Bağımsız Devrimci Sınıf Platformu (BDSP), bugün İnsan Hakları Derneği (İHD) İzmir Şube binasında düzenlediği basın toplantısıyla Şakran Kadın Kapalı Hapishanesi'nde bulunan hasta tutsak Evrim Erdoğdu'nun sağlık durumuna dikkat çekti.
TKİP dava tutsağı Erdoğdu'nun, 2 Temmuz günü İzmir’de yapılan polis operasyonuyla gözaltına alınarak tutuklandığının belirtildiği açıklamada kronik bronşit astım hastası olan Erdoğdu'nun hapishanede yaşadığı sağlık sorunları ve karşılaştığı keyfi uygulamalar hakkında bilgilendirme bulunuldu.
Devrimci öncü teslim alınmak isteniyor
Basın toplantısında BDSP adına açıklamayı, Haziran Direnişi sürecinde tutuklanan ve ilerleyen sağlık sorunlarına rağmen 5 ay boyunca tahliye edilmeyen Burcu Koçlu okudu.
Açıklamada şu ifadelere yer verildi: “Tecritin işçi ve emekçi hareketinin bütün olarak kitle hareketinin teslim alınması için dizayn edildiğini biliyoruz.

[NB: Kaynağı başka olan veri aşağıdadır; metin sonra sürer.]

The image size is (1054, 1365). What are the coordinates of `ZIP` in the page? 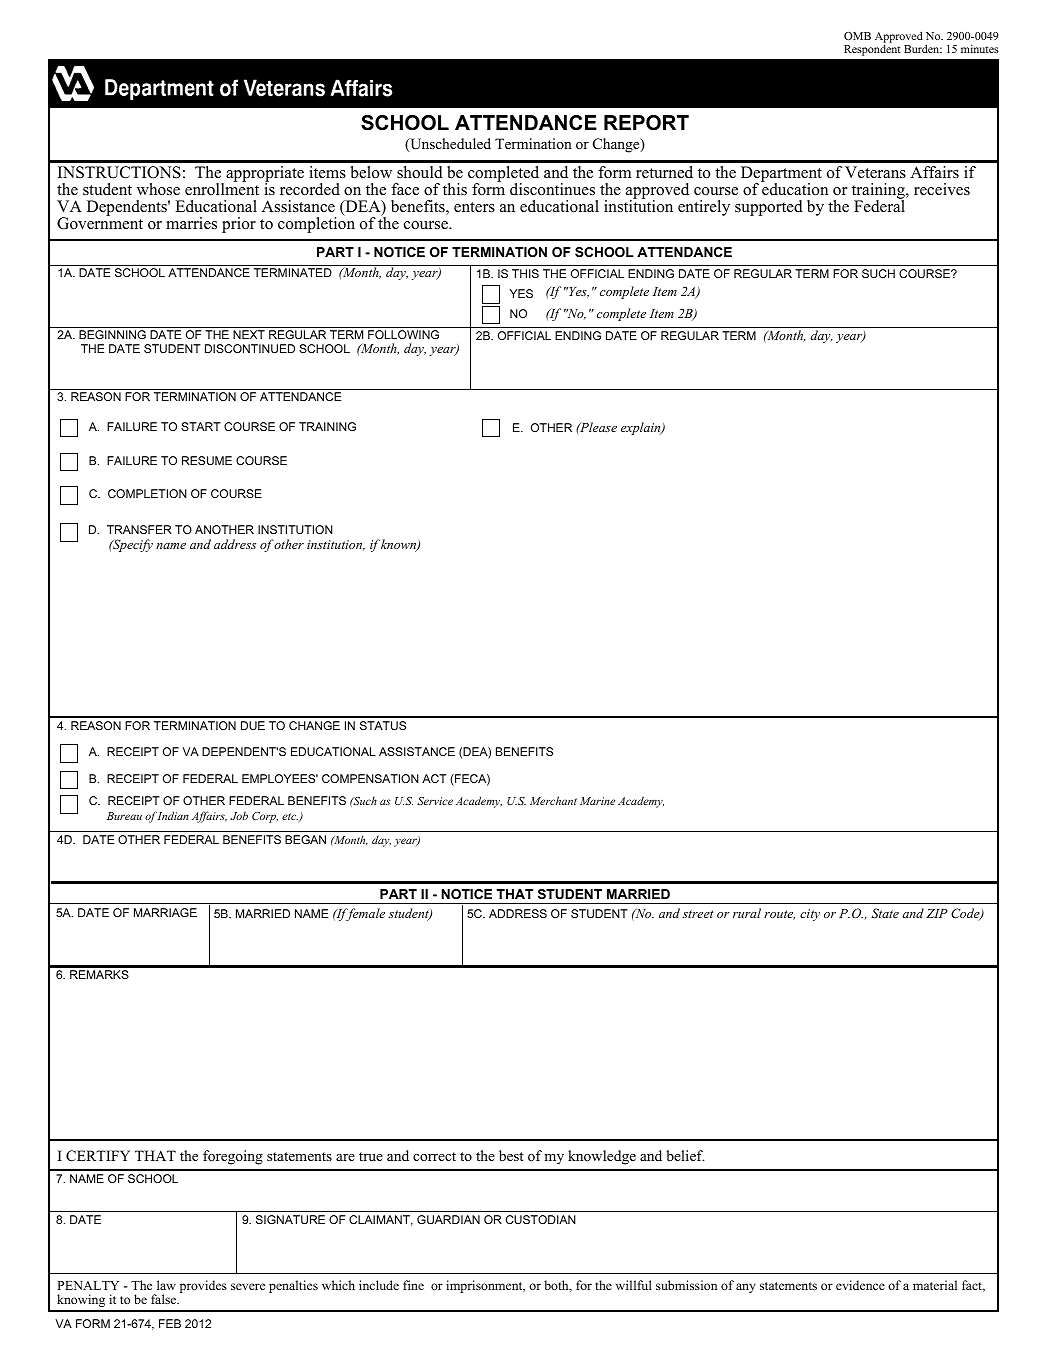 It's located at (937, 913).
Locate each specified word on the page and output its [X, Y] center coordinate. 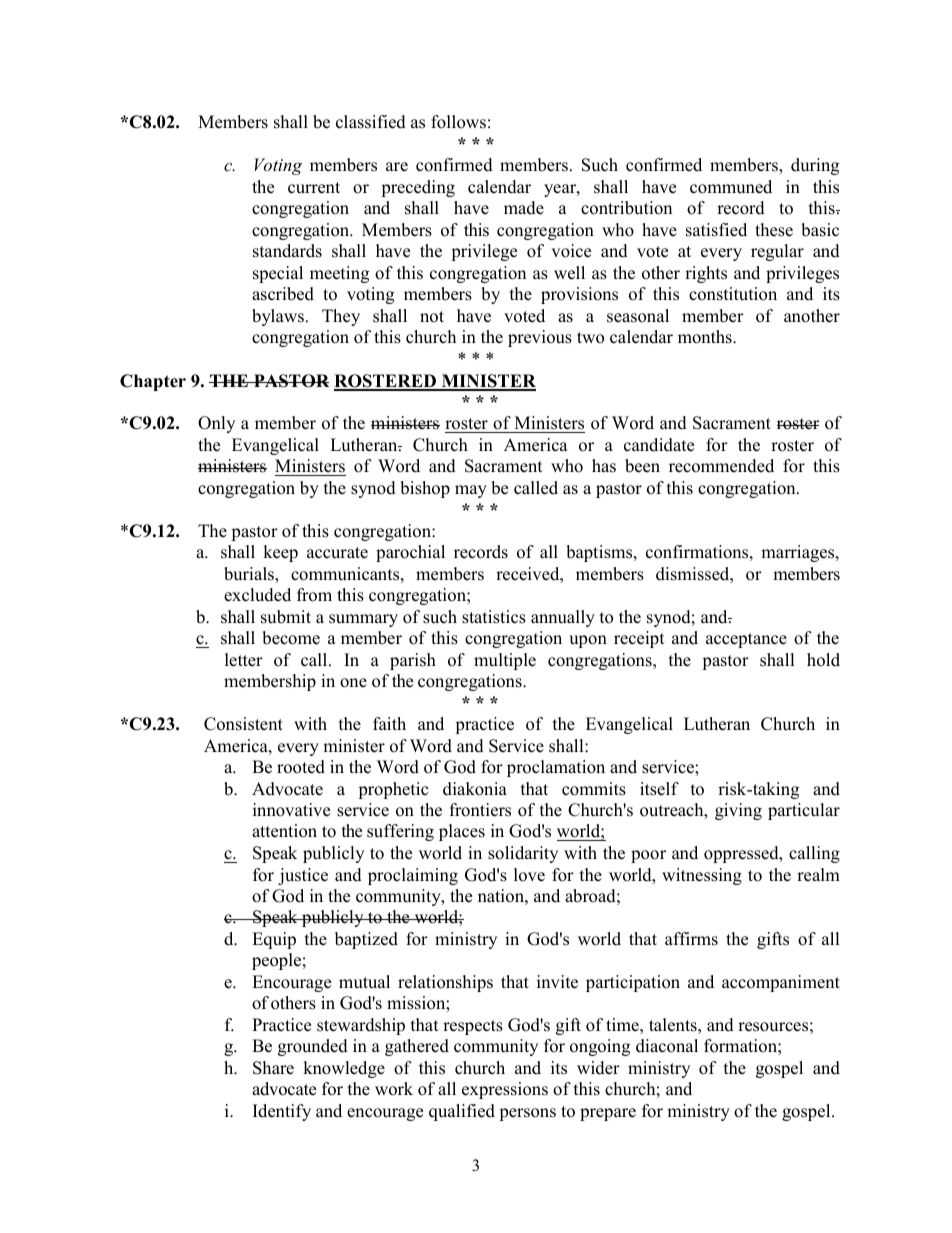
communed [731, 187]
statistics [494, 617]
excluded [257, 595]
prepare [608, 1114]
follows [458, 122]
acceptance [746, 640]
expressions [505, 1090]
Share [273, 1068]
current [314, 188]
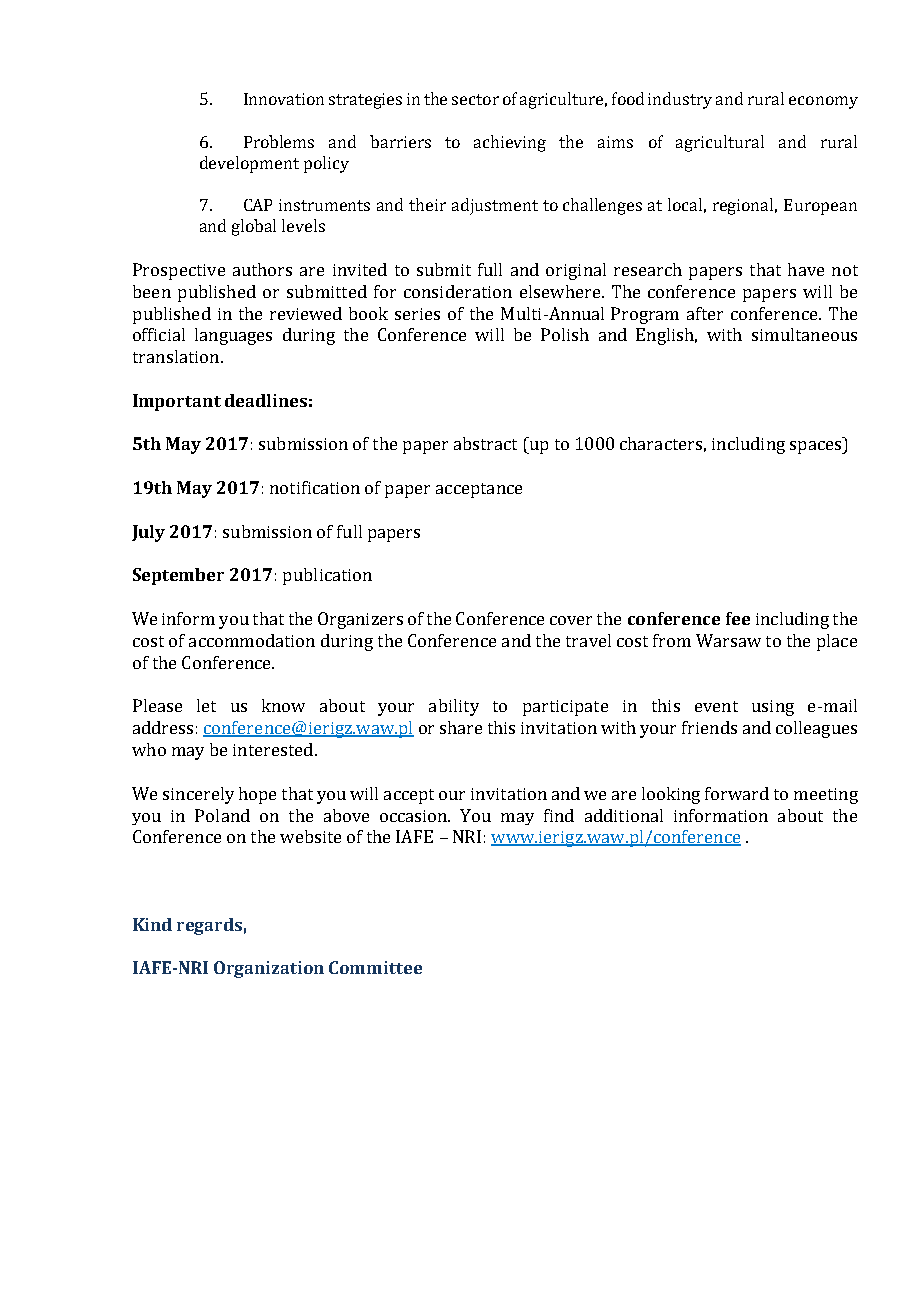 Image resolution: width=924 pixels, height=1308 pixels. What do you see at coordinates (279, 141) in the screenshot?
I see `Problems` at bounding box center [279, 141].
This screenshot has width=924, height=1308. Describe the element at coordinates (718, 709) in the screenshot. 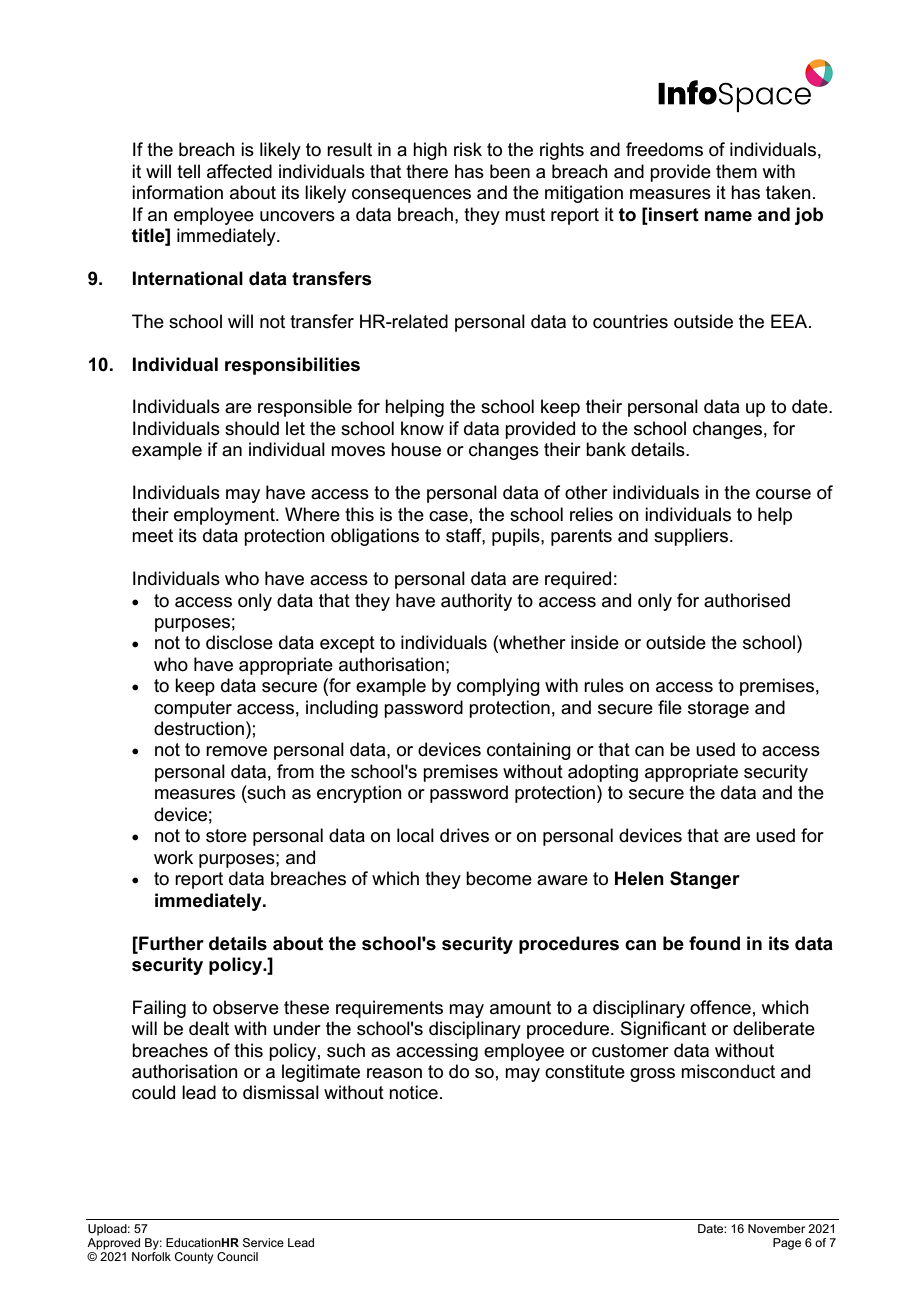

I see `storage` at that location.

Cezaevleri geçmişten bugüne hep baskı, işkence, sürgün ve katliamlarla anılmaktadır. Devletin özellikle muhaliflerine karşı geliştirdiği bir baskı sindirme ve yok etme aracı olarak kullanılmış, bugün de aynı amaçla kullanılmaktadır. Devrimci öncünün teslim alınması için, hedefli sistematik politikalar, bugünkü güncel siyasal gelişmeler ışığında daha çok şiddetlendiriliyor. Aynı zamanda topyekün bir şekilde hayata geçirilen polis devleti uygulamalarını hapishanelerde hüküm süren tecrit koşulları tamamlıyor.”
Dışarıda savaş ve saldırganlığın içeride ise işçi ve emekçilere yönelik azgın sömürü ve baskının süreklileştirilerek kolaylıkla uygulanabilmesinin yolunun sosyal mücadeleleri ezip, muhalefetin dinamik öncü güçlerini yok etmekten geçtiğini söyleyen Koçlu, sermaye iktidarının da kendi gerici sınıf çıkarları doğrultusunda emperyalist siyonist güçlerle işbirliği yaptığını vurguladı.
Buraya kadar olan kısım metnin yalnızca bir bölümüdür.